Ginny and Hunter developed a rapport and in 1951, two years after moving to San Francisco, were married at the Episcopal Church of St. Mary the Virgin, on Union and Sutter streets. They rented a tiny flat on Russian Hill for $100 a month, an amount considered high at the time. It was there that Ginny gave birth to her first daughter, Dorothy, whom everyone called Dorcy.
Years later, the couple bought a house in Berkeley and gave birth to a second daughter, Brooke. Vacations meant car camping with the kids and, later, short-term rentals in Sonoma and Inverness. An avid swimmer, Ginny spent much of every family trip in the water with the girls.
For nearly two decades, the marriage seemed invincible. “We were a mutual admiration society of two,” Ginny wrote. “I couldn’t understand the concept of marriage as hard work and compromise. We both seemed to have exactly what we wanted.” But as the years wore on, Hunter’s habitual drinking became too much for Ginny.
As refuge from her unraveling domestic life, Ginny turned to two relatively uncharted outlets: education and travel. “One day at dinner, before her first solo adventure, Mom announced, ‘I’m going to England for six weeks,’” Dorcy said. “The three of us looked at each other stunned and said, in unison, ‘But we’re going to starve!” And mom said, ‘No, you’re going to learn to cook.’”
In 1973, Ginny received a B.A. in English Literature from California State University, Hayward. She bought a small home near the water, in Inverness, and subsequently “took off to Everywhere.” Months in Indonesia, Turkey, traveling along the Silk Route—the trips piled up, and with them pages of written and photographed personal accounts.
At the age of 61, Ginny sold her first essay—about a trip to Nepal—to the Los Angeles Times. Soon after, she became a regular contributor to the A.A.R.P. magazine Modern Maternity. “I felt sprinkled with the water from the spring of Eternal youth and Luck,” she wrote. “Nothing I ever did was more satisfying than these High Spot years.”
Ginny’s stories were clear and insightful, managing to avoid the maudlin tenor of many new travel writers. “In all the years that I’ve taken the [Los Angeles] Times… I don’t recall an article more enjoyed than the one on Nepal by Virginia Barton,” wrote one subscriber. “I am not now or ever have been particularly interested in taking the kind of trip she did, but her account—how delightful!”
She was an intrepid traveler, often eschewing packaged tours for the grit and glory of full immersion. “Everything was interesting and fun,” said Charlie Kinsolving, a childhood friend and occasional travel companion.
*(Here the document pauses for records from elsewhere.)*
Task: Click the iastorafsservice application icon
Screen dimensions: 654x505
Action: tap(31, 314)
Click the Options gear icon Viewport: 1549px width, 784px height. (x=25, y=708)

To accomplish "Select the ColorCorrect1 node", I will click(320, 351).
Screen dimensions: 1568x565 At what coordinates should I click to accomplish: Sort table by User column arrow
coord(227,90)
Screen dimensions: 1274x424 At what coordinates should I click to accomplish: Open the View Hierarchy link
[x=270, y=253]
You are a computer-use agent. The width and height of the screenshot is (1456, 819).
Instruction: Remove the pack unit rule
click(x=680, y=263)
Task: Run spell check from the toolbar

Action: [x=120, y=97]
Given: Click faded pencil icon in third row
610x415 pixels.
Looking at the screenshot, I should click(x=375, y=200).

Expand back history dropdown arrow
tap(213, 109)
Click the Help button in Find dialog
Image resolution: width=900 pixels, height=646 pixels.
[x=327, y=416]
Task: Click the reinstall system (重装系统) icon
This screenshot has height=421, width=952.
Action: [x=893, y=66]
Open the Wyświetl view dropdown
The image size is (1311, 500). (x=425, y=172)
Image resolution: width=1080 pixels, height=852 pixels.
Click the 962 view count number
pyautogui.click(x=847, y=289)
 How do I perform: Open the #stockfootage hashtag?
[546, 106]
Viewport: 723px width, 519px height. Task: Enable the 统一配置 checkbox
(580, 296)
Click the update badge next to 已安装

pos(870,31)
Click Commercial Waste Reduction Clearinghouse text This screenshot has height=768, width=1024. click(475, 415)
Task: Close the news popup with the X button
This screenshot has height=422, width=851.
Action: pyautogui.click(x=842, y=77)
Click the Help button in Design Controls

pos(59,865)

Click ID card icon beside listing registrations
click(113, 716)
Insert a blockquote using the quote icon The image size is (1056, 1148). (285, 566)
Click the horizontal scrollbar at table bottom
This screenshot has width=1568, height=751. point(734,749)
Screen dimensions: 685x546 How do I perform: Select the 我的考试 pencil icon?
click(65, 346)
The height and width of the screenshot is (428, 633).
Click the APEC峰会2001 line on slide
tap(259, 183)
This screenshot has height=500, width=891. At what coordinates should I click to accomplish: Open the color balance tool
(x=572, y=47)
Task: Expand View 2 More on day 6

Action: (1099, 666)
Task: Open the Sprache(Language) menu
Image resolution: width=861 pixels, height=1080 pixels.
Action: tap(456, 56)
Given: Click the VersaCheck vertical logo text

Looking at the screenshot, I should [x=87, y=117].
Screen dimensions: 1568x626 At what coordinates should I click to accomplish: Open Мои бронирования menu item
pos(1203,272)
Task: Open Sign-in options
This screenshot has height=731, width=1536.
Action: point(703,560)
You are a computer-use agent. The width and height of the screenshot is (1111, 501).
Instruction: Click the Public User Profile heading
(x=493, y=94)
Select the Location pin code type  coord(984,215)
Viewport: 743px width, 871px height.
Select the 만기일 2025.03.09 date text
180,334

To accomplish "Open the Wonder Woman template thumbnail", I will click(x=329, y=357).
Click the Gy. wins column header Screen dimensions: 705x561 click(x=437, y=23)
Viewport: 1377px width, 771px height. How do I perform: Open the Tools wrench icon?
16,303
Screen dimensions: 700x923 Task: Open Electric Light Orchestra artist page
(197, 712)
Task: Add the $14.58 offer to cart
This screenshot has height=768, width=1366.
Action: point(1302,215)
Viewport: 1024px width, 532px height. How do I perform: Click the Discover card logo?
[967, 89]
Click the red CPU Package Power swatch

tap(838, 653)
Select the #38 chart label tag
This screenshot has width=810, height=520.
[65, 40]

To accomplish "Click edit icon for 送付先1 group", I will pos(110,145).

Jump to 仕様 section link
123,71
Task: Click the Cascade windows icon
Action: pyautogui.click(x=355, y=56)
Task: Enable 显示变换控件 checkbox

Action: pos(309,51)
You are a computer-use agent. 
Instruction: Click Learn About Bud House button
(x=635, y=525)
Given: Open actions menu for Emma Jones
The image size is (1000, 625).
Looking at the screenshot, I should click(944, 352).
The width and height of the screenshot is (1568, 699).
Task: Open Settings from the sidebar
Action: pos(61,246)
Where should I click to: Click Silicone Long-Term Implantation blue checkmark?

Dorcy wrote, “She loved to go to the end of every road.”
As much as she relished the months away, Ginny also loved returning home to her family and expansive circle of friends. The first order of business, besides a swim at one of her two favorite spots—Chicken Ranch or Shell Beach—was the calling to order of a proper social gathering. “She loved to get dressed up and throw parties,” said close friend Dave Warnimont.
Ginny’s mornings, even in her latest years, were spent in the company of the New York Times, a fresh donut and a hot cup of coffee, all often hand-delivered by the owner of Perry’s deli, Dan Thompson.
But she never stopped traveling. In July, Ginny spent a month gallivanting up and down the Eastern Seaboard, where she reacquainted with old friends. After flying home, she spent weeks with family—all three generations of them. She lived her last day as though it was her finest, going for a swim, enjoying a simple meal of local salmon and listening to her favorite opera, La Bohéme, late into the night.
And then, as Mark Dowie put it, “her old heart just gave out.”
Ginny is survived by her daughter, son-in-law and grandson, Dorcy, George and Sandy Curth; her daughter, Brooke Brownback; grandson, Jesse Lee, and relatives Josie H. Brownback and Rosemary Curth. In lieu of flowers, donations are suggested to either the Inverness Garden Club Scholarship Fund, Doctors Without Borders, or the American Cancer Society.